◆ **Problem details**: Taking the line with "Click the Select target language label" as the first and the line with "Viewport: 908px width, 726px height." as the last, set down exactly every line in that range from the entries below, and no more.

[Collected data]

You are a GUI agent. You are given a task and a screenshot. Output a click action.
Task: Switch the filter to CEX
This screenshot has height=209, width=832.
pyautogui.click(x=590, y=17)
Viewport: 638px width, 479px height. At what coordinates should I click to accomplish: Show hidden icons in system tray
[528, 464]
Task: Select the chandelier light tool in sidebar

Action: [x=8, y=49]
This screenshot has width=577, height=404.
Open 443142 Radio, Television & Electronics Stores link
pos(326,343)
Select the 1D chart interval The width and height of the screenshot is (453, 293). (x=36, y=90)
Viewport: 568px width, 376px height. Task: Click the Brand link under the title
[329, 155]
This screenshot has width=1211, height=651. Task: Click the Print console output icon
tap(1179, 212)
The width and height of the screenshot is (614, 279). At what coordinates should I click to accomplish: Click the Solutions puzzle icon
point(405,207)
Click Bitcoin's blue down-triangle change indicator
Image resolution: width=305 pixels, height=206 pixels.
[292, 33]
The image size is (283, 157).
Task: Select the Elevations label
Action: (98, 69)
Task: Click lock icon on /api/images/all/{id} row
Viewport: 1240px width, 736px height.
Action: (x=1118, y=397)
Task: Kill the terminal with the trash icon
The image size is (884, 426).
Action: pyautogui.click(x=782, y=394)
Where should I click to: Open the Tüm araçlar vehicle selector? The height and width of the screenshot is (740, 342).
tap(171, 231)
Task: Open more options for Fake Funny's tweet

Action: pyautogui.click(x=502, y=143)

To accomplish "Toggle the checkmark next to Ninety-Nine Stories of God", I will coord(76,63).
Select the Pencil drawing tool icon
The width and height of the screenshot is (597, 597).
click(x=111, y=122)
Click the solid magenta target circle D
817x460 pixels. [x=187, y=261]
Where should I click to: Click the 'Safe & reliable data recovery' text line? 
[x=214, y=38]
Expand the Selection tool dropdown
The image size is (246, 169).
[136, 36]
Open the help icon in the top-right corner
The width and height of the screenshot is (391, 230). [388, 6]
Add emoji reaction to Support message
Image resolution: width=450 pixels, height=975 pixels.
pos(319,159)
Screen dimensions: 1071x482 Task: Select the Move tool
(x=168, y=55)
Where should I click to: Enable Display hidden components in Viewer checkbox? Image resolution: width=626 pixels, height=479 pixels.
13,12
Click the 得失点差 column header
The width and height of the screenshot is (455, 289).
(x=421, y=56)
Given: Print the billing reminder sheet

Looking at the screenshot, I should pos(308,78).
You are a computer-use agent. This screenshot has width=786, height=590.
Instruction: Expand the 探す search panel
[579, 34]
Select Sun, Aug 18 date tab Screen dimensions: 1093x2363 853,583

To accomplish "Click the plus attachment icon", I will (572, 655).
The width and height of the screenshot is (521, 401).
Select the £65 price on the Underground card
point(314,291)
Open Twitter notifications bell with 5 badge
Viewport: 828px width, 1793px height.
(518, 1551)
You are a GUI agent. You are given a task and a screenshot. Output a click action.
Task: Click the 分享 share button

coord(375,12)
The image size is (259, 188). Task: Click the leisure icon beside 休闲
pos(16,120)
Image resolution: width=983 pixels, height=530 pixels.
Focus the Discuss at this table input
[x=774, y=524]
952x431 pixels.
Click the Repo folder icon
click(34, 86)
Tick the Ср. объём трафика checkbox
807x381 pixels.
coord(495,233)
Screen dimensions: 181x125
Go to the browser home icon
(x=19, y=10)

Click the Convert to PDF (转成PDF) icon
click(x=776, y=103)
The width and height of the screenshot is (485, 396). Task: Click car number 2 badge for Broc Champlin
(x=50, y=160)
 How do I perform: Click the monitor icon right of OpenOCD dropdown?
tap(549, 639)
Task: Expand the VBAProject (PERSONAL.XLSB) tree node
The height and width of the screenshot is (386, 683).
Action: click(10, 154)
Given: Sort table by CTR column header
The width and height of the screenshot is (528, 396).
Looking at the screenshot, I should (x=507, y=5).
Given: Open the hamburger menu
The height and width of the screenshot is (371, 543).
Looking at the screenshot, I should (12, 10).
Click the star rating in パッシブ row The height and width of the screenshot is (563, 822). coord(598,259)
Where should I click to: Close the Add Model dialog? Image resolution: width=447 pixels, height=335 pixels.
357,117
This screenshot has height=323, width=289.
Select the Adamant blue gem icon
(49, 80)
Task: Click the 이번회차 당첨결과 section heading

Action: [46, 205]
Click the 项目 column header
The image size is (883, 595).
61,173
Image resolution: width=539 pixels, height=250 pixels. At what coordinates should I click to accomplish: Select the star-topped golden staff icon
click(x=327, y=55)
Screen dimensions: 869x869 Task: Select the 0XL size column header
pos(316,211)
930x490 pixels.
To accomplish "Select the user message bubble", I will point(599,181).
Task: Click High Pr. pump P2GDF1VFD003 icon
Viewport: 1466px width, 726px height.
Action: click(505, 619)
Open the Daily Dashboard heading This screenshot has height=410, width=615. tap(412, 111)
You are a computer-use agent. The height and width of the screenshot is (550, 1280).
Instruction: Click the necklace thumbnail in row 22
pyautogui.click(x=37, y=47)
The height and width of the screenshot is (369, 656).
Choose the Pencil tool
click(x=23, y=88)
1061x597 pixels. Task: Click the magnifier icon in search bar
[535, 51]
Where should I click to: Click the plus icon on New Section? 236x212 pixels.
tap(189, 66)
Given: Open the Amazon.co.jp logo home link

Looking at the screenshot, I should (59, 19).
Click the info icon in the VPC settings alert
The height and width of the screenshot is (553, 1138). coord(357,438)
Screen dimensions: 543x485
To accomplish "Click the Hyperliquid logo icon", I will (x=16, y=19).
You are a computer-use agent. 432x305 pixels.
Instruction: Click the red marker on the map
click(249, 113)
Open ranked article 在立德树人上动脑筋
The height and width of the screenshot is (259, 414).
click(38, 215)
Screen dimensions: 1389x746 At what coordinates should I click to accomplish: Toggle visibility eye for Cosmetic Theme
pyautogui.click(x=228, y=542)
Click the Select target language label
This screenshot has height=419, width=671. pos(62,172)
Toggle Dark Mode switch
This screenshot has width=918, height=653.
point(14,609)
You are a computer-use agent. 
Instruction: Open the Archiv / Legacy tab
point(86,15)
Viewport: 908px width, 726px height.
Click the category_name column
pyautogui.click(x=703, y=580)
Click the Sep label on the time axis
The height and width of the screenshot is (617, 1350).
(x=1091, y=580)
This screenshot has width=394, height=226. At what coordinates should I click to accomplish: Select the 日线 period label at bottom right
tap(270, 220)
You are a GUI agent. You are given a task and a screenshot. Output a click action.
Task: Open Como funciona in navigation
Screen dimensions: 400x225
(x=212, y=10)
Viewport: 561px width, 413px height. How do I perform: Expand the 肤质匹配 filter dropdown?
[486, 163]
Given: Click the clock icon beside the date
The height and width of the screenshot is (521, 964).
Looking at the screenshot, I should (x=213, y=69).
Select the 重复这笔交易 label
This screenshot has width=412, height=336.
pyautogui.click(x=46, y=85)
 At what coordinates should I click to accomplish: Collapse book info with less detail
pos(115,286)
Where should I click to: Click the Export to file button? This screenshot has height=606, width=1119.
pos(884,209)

◆ **Written answer**:
Click the Select target language label
This screenshot has height=419, width=671. pos(62,172)
Toggle Dark Mode switch
This screenshot has width=918, height=653.
point(14,609)
You are a computer-use agent. 
Instruction: Open the Archiv / Legacy tab
point(86,15)
Viewport: 908px width, 726px height.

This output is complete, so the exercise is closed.